Lo de la Plaza México el pasado mes de enero fue un fracaso por donde se le quiera ver en lo artístico, aunque en lo económico dicen que rompió todos los récords.
Pero se pudo comprobar una vez más que la versión actual de un disminuido José Tomás, dista mucho de la de aquel torero que alguna vez quiso revolucionar el toreo, pero que se quedó en un compendio de todos los tremendistas que han existido en la historia de la tauromaquia, porque ultimamente la gran aportación al toreo de José Tomás es: Tremendismo y destoreo.
José Tomás pudo y en algunas tardes estuvo muy cerca de llegar a ser la gran figura del toreo que sus publirelacionistas nos quieren vender, pero la realidad es que se ha quedado muy corto en casi todo.
Es lo que digo yo.
@Luis Cuesta_
De S y S.
Aunque el diestro de Galapagar abarrotó la plaza más grande del mundo el pasado mes de enero, José Tomás desilusiono a los más de 45 mil espectadores que acudieron esa tarde. Ahí acabó para siempre el romance entre el público mexicano y el mito.
Sin embargo esto poco importa entre su legion de seguidores en España, ya que la expectacion se ha desbordado nuevamente en Jerez con su regreso a la Feria del Caballo, en lo que será sin duda el cartel más esperado de un taurino fin de semana.
José Tomás ha escogido el coso jerezano para iniciar una –supuesta- corta y discreta temporada tras una desastrosa reaparición en suelos mexicanos, en donde la prensa en general califico su actuación como de un rotundo fracasó.
De momento en España, más allá de su actuación en Jerez, sólo se ha confirmado su presencia en la Feria de Hogueras de Alicante y se especula su inclusión en Huelva y Valladolid después de descartar su actuación en la Feria de la Salud de Córdoba.
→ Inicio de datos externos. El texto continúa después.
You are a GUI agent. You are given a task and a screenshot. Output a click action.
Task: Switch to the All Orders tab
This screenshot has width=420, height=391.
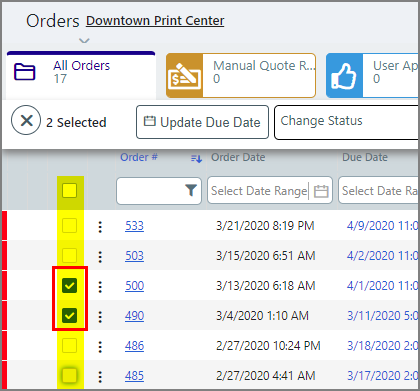point(81,75)
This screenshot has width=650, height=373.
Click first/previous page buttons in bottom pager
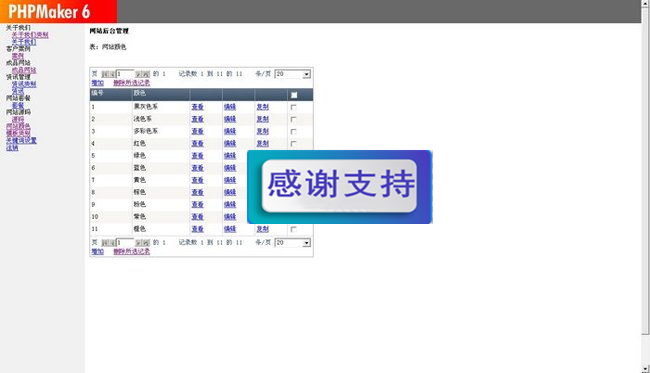[x=109, y=243]
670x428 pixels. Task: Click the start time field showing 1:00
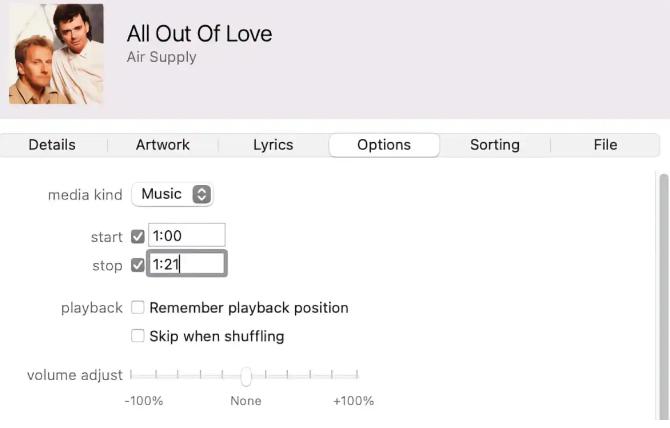(x=187, y=235)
Antes de su ultimo festejo en la Plaza México, sólo había toreado una corrida en el 2015 en la plaza de Aguascalientes.
Con todo esto, el nombre de José Tomás ha vuelto a desbordar todas las previsiones económicas de la empresa de Jerez, que vendió todos los abonos y localidades disponibles poco tiempo después de publicarse los carteles oficiales.
Pero no todo es de color para el ciclo jerezano, ya que su afición permanece pendiente de la evolución meteorológica para este fin de semana. Los partes oficiales siguen siendo muy desalentadores.
Las combinaciones de toros y toreros para el fin de semana taurino en Jerez son las siguientes:
Feria del Caballo de Jerez de la Frontera.
Viernes, 6 de mayo. Toros de Zalduendo para Morante de la Puebla, Alejandro Talavante y Alberto López Simón.
Sábado, 7 de mayo. Toros de Núñez del Cuvillo para Juan José Padilla, José Tomás y José María Manzanares.